The standout shows of New York Fashion Week S/S 2026 – as they happened

by | Sep 12, 2025 | Fashion

Heralding the start of fashion month, the latest edition of NYFW began in the city yesterday. Here, in our rolling round-up, Wallpaper* picks the highlights

Fashion & Beauty: If it’s not subject to a full-scale reinvention, there certainly seems to be an injection of energy to New York Fashion Week (NYFW) this season after some sleepy recent editions that have caused some commentators to advocate for a once-a-year approach, or a reduced schedule centred around a handful of venues. A large part of this momentum is down to the return of Calvin Klein to the schedule last season under new creative director Veronica Leoni – prior to the show, the brand hadn’t held a runway show since the departure of Raf Simons in 2018. If the collection wasn’t a comprehensive home run, Leoni’s debut was a confident opening gambit, one which mined the minimal sensibility of the brand’s 1990s heyday (indeed, Mr Klein himself gave his seal of approval from the front row). She will show her sophomore collection at 12pm on Friday 12 September – if recent campaigns are anything to go by, expect a celebrity-filled affair with plenty of buzz. Other big-hitters of the week are Michael Kors, Tory Burch, Coach, Off-White and COS, the latter returning to the city after showing in Brooklyn last September.

Elsewhere, excitement builds around the city’s emerging talent: Zankov is hosting its first show after the presentations of previous years (founder Henry Zankov is known for his inventive knitwear, gaining traction earlier this year after a collaboration with Troye Sivan’s lifestyle line Tsu Lange Yor), while Rachel Scott of Diotima is holding her own first show (the designer, who honed her craft at Costume National in Milan, has also recently been named the new creative diector of Proenza Schouler). Other names to look out for include Eckhaus Latta, Luar and Area, where new creative director Nicholas Aburn has a strong pedigree – his last role was at Balenciaga, working on the house’s lauded couture lines under Demna during the Georgian designer’s tenure.

Here, reported from New York, Wallpaper* picks NYFW’s standout shows – as they happened…

 

Michael Kors

Michael Kors S/S 2026 runway show at New York Fashion Week

(Image credit: Michael Kors)

Last season, Michael Kors drew inspiration from the polished interiors of his Madison Avenue store; this season, in a new time slot at the start of the week, it was out of the city and towards the ’earthy elegance’ of his beach house (albeit a simulacrum constructed in Terminal Warehouse in New York’s Chelsea neighbourhood, complete with wind-weathered wood panelling, cacti and paper lanterns). Kors said the collection was in part inspired by legendary Vogue editor Diana Vreeland’s assertion that ‘the eye has to travel’ in order to find inspiration, as well as his own recent trips to NorwayMorocco and across the United States.
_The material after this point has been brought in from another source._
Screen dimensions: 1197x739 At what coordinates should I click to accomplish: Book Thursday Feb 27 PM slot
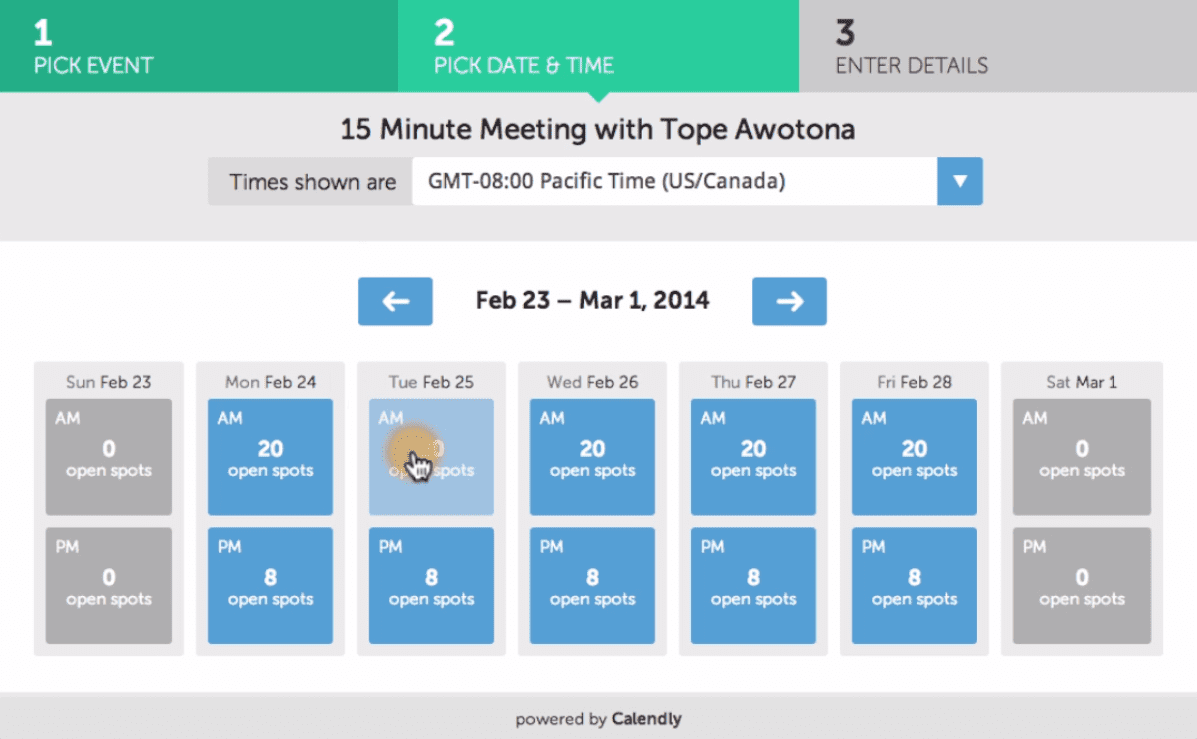753,586
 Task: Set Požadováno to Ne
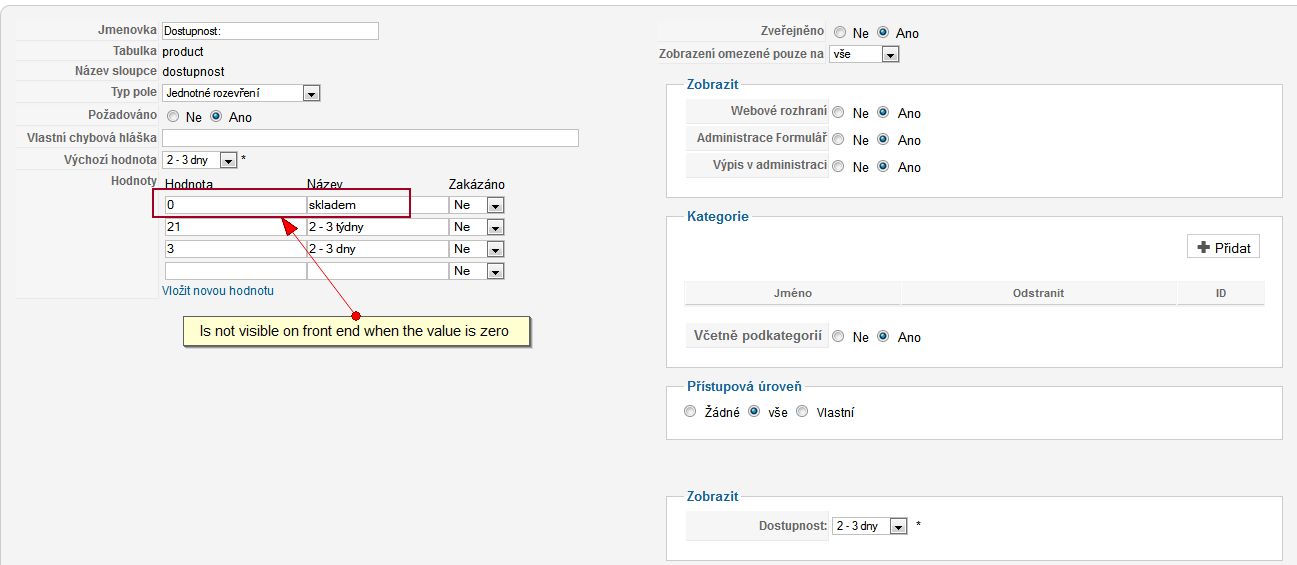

‘The simple truth is that escapism helps us tremendously,’ Kors asserted post-show, echoing a thematic thread which ran through the menswear collections earlier this year, from Prada to Emporio Armani. ‘So many of us live urban lives, and when you travel, you learn about yourself, you learn about other people, you learn about life. It’s nature that always knocks us out, but balanced with elegance and sophistication – that’s everything I want this collection to convey.’ He did so mostly through the collection’s hues, which spanned deep, earthy browns and warm ecru, to those evocative of sunrises and sunsets. Silhouettes, meanwhile, captured Kors’ brand of easy glamour, from breezy kaftan shirts and slouchy, safari-tinged tailoring to handkerchief dresses constructed from stitched-together silk scarves, as if collected over a summer of travel.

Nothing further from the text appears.